╭─ EXTRAIT DE PAGE
Librairie Beauchemin, Limitée (Laurent-Olivier Davidp. 65-71).

LES PRISONNIERS DE 1837


Lord Gosford, qui fut gouverneur du pays pendant les troubles de 1837, était un excellent homme. Venu parmi nous avec une mission de paix et de conciliation, il prit son rôle au sérieux et demanda son rappel dès le mois de septembre, avant les troubles, quand il s’aperçut qu’il ne pouvait accomplir son œuvre d’apaisement. Sa demande n’ayant pas été acceptée immédiatement, il fut obligé de rester ici pendant l’insurrection, et de prendre des mesures de rigueur qui lui répugnaient. Enfin, on acquiesça à son désir, et il partit de Québec dans le mois de février 1838, laissant l’administration du pays entre les mains du commandant des forces, le trop célèbre Colborne.

Pendant ce temps-là, on délibérait en Angleterre sur l’état des choses en Canada, et on avisait aux mesures que les circonstances requéraient. La suspension de la constitution du pays, la nomination d’un conseil spécial et la mission donnée à Durham de venir au Canada étudier la situation, furent le résultat des délibérations du gouvernement.

Le programme ministériel souleva de vifs débats dans le parlement anglais. On accusa les ministres d’avoir, par leur conduite arbitraire et imprudente, poussé les Canadiens à la révolte, et le célèbre lord Brougham fit un magnifique discours pour démontrer que les Canadiens, en résistant à un gouvernement arbitraire, qui avait pris des deniers dans le coffre public sans le consentement des représentants, n’avaient fait qu’imiter les exemples donnés par le peuple anglais en maintes circonstances. Plusieurs orateurs demandèrent pourquoi on suspendait la constitution, puisque l’insurrection était terminée.

Les ministres, serrés de près, furent obligés d’avouer que ce qu’ils voulaient au fond, c’était l’union des deux Canadas.

La mission de lord Durham fut approuvée, et le rusé gouverneur arriva au Canada, avec une suite brillante, dans le mois de mai.

La première chose dont il eut à s’occuper fut de décider du sort des prisonniers qui attendaient depuis six mois qu’on fît leur procès. Mais, sachant que des procès politiques devant des jurés n’auraient d’autre effet que de surexciter les esprits et de nuire à sa mission, voulant, de plus, donner une certaine satisfaction à la majesté de la Couronne et au fanatisme des bureaucrates, il eut recours à un expédient.

Il crut que s’il pouvait engager quelques-uns des principaux prisonniers, les chefs, à s’avouer coupables, il pourrait sévir contre eux et amnistier tous les autres. Dans ce but, le colonel Simpson se rendit de sa part à la prison de Montréal, et engagea quelques-uns des prisonniers à signer un document, par lequel ils s’avouaient coupables de haute trahison, et se mettaient à la disposition du gouverneur. Il fut très insinuant et chercha à les convaincre qu’il s’agissait d’une simple formalité destinée à sauver leurs compatriotes, et dont le résultat serait pour eux moins grave, dans tous les cas, que la situation où ils se trouvaient.
╰─
╭─ DONNÉES FOURNIES
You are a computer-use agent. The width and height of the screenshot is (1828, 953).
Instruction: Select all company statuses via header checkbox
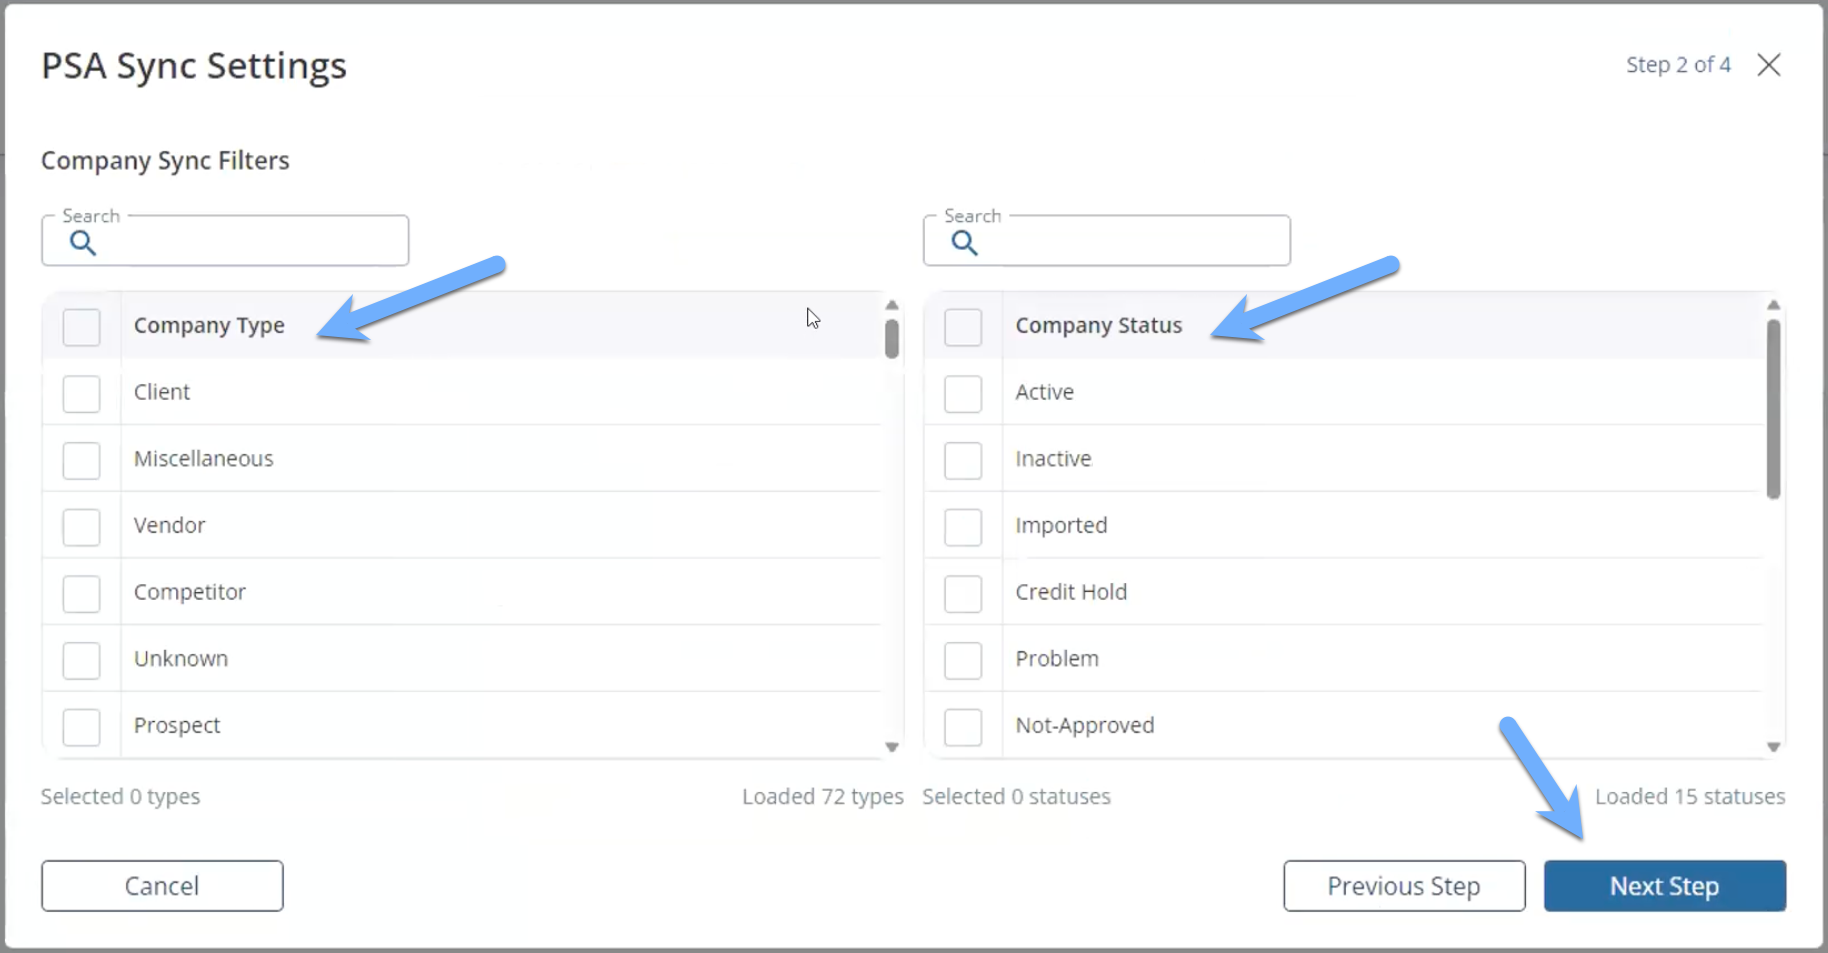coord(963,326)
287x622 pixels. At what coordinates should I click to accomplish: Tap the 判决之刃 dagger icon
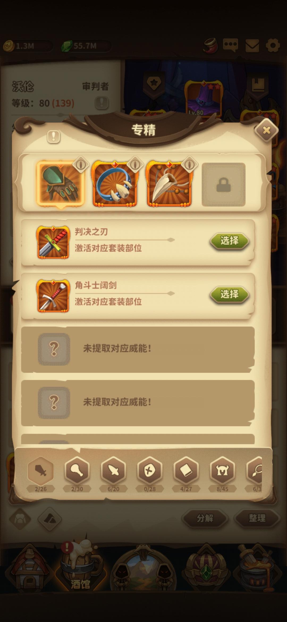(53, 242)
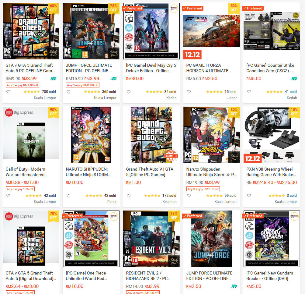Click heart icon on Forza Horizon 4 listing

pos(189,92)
╰─
╭─ DONNÉES FOURNIES
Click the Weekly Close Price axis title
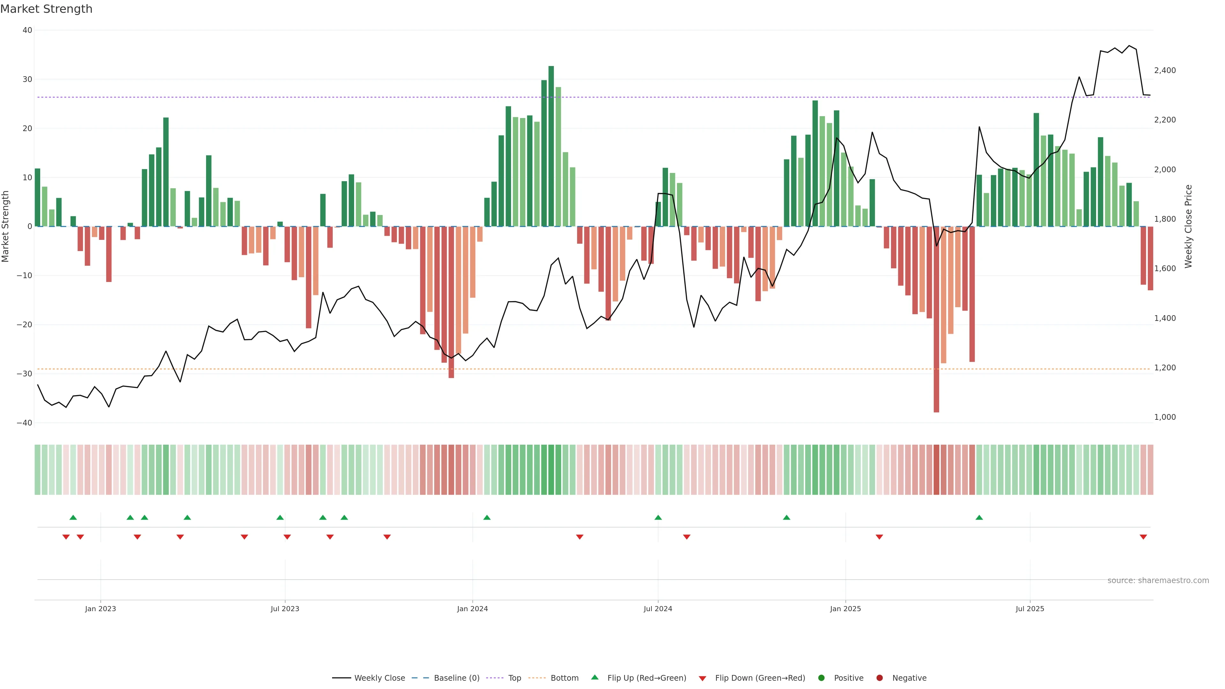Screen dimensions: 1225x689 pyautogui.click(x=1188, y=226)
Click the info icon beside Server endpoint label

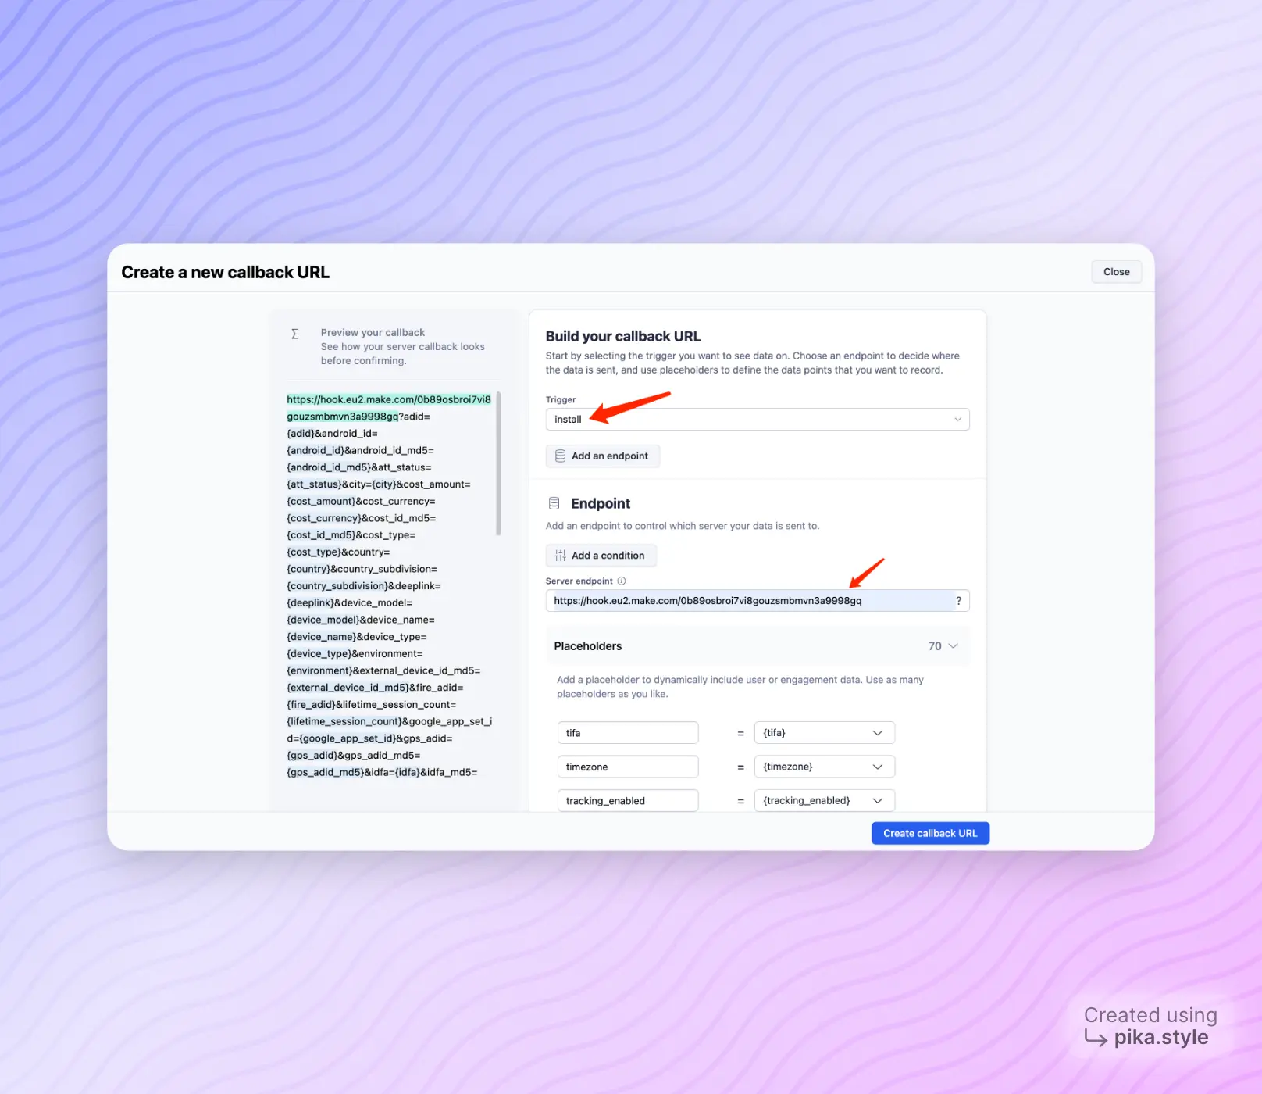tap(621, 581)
╰─
▸ **CONSIGNE A**:
Dans l'extrait sur les prisonniers de 1837, relevez toutes les personnes désignées par leur nom dans le récit qui commence à « Lord Gosford, qui fut gouverneur ».
▸ **CONSIGNE B**:
Prolongez le récit sur les prisonniers de 1837 à partir de sa dernière phrase.
Les données ne jouent aucun rôle dans ce travail.

▸ **RÉPONSE ATTENDUE A**:
- Lord Gosford
- Colborne
- lord Durham
- lord Brougham
- le colonel Simpson

▸ **RÉPONSE ATTENDUE B**:
M. Girouard empêcha ses compagnons de signer le document que leur avait présenté le colonel Simpson, mais ils consentirent à écrire à lord Durham une lettre dont les termes furent trouvés trop vagues. Simpson étant retourné les voir, réussit à leur faire signer le document qui suit :

« Votre Excellence, — Nous avons lieu de craindre que les expressions dont nous nous sommes servis dans une lettre que nous vous avons adressée, le 18 courant, peuvent vous avoir paru trop vagues et ambiguës.

« Notre intention, Votre Excellence, était d’avouer formellement, qu’en poursuivant des fins chères à la grande masse de la population, notre conduite a eu pour effet de nous mettre sous le coup d’une accusation de haute trahison.

« Nous avons manifesté la volonté de plaider « coupables, »… pour éviter la nécessité d’un procès, et rendre par là, autant que c’est en notre pouvoir, la paix à notre pays ; mais, tout en voulant contribuer au bonheur des autres, nous ne pouvions pas condescendre à nous mettre à l’abri des dispositions d’une ordonnance passée par le ci-devant Conseil Spécial de la province.

« Permettez-nous alors, Mylord, d’accomplir cet important devoir, pour manifester notre entière confiance en Votre Excellence et nous mettre à votre discrétion, sans nous prévaloir de dispositions qui nous dégraderaient à nos propres yeux, et indiqueraient de la défiance de part et d’autre.

« Avec cette explication de nos sentiments, nous nous mettons de nouveau à votre discrétion, et prions que la paix du pays ne soit pas mise en danger par des procès.

« Nous avons l’honneur d’être, Mylord, avec le plus profond respect, les très-humbles serviteurs de Votre Excellence, »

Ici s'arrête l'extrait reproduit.